As we speak, some of our dear bishops are participating in Part 2 of the great “Synod on the Family” convoked by our Holy Father, Pope Francis. We pray that the Lord pour out wisdom, fidelity, and mildness to guide the Synod fathers.
One of the famous distinctions some people like to invoke is: Law, on one hand, and Mercy, on the other.
Generally speaking, though, I think this constant distinguishing between law and mercy can get pretty obtuse.
After all, “law” does not, in and of itself, mean “rigidity.” I myself understand ‘law’ as the opposite, not of mercy, but of chaos. The idea that we human beings invented law, in some fit of self-destructive self-repression—this idea does not really conform to mankind’s unmediated experience of the cosmos, as communicated so eloquently at the beginning of St. Paul’s letter to the Romans. The cosmos possesses beauty precisely because laws order the elements.
We human beings do have to make laws to govern our lives together, to be sure. But, as Martin Luther King, Jr., put is so well, quoting St. Augustine: Law is only truly law insofar as it is just. And the justice of human law comes from its conformity with God’s design. So law is not fundamentally something we human beings invent; it is something to which we submit, for our own good. Our problem as sinners is when we do not act in accord with God, Who guides all things for the good.
Did the idea of Law, in and of itself, make the Lord Jesus angry? Don’t think so. What made Him mad at the Pharisees was this:
The Pharisees made it their business to preserve ancient Jewish customs, all of which aimed at keeping the pure faith of Abraham alive. Abraham’s faith, in a nutshell, consisted in trusting that God would give the people a future.
But now the future had arrived. Now the Eternal Law had taken flesh and was living a pilgrim life. The day to which Abraham always looked forward: that day had come. The Christ stood before them, inviting them into the kingdom.

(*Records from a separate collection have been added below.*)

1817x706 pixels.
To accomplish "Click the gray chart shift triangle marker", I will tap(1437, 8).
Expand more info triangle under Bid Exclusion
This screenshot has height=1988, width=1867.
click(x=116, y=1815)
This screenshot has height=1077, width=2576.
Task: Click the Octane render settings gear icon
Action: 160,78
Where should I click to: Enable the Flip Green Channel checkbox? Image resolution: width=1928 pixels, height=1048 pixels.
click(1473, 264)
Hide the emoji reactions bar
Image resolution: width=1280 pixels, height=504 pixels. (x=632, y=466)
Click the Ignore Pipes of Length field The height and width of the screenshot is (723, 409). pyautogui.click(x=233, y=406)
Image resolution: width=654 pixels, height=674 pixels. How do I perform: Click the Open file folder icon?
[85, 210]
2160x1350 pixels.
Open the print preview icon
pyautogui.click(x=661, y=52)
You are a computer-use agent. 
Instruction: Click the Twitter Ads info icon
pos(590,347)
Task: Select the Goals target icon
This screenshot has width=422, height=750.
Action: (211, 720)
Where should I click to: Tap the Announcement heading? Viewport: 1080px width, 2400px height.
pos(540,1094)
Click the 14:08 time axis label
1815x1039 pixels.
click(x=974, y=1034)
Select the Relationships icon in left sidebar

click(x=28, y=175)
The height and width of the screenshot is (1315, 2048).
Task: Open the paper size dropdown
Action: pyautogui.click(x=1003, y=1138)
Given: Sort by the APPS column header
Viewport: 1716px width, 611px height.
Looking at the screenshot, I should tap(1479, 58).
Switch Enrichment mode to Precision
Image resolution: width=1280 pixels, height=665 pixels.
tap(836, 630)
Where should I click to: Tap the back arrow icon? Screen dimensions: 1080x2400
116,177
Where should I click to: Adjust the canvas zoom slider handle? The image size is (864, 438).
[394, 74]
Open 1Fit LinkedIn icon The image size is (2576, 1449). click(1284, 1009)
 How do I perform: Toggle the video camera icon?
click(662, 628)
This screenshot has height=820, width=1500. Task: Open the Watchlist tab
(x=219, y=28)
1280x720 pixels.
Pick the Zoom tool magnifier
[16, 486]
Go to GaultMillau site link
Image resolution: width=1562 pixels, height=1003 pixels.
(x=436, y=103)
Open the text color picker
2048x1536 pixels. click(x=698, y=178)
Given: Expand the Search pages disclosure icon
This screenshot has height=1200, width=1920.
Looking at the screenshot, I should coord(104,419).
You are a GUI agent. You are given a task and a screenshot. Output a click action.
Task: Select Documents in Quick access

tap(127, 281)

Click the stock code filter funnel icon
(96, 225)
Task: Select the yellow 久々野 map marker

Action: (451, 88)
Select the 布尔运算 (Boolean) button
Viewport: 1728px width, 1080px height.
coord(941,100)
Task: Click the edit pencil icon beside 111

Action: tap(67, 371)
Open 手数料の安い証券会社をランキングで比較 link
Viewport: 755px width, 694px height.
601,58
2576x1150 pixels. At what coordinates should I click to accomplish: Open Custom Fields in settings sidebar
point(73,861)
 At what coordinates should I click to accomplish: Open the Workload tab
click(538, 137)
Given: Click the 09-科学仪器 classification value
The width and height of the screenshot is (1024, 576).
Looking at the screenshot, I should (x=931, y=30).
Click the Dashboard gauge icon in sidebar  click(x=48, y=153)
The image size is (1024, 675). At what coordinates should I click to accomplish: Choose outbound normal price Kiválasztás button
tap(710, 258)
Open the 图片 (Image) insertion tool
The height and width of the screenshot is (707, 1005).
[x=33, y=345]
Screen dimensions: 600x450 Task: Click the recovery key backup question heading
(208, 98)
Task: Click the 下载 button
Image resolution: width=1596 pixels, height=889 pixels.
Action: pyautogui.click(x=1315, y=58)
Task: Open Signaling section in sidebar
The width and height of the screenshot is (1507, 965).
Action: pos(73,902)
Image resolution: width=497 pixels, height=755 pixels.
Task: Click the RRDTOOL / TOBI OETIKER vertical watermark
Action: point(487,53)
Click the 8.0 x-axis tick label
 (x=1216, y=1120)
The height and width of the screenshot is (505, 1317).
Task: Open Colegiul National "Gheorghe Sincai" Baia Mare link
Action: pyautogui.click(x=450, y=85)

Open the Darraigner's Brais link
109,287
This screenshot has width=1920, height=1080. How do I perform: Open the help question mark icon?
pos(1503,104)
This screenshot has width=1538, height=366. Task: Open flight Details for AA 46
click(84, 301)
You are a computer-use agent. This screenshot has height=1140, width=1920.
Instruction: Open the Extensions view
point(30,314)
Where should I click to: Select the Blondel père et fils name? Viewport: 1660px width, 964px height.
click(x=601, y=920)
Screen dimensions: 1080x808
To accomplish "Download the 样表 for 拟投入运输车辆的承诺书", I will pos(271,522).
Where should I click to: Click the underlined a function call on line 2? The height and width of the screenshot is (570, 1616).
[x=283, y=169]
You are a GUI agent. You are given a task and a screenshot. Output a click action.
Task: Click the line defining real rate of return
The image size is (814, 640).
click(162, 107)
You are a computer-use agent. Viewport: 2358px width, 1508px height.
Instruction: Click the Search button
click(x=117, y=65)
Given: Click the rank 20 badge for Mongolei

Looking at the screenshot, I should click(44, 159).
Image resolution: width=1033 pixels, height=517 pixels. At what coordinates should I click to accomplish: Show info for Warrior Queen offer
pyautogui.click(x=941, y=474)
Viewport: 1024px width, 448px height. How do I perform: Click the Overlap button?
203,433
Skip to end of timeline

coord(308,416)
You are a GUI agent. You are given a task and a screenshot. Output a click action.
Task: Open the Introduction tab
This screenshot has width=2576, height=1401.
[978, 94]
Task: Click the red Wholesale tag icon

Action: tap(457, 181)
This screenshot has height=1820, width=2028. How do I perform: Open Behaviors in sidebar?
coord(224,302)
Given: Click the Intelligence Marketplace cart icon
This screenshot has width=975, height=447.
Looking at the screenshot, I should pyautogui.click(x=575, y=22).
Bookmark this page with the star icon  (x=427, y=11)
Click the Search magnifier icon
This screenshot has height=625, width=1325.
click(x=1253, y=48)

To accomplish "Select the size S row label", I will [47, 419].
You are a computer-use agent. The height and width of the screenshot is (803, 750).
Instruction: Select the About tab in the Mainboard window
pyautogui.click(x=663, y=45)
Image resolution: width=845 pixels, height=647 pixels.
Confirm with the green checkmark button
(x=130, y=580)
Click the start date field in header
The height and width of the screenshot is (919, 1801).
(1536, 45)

But the Pharisees were hypocrites. They preached without practicing. They laid heavy burdens on others which they themselves never carried. It’s not that their doctrine was false; their lives were false. So they could not see the Christ; they would not accept His invitation.
Mercy doesn’t mean “forget the law!” Mercy means what Christ showed us that it means. Let me help you find a happier way of life than the one you’re living in now. None of us can do right alone. We need Christ’s help. And we need to help each other.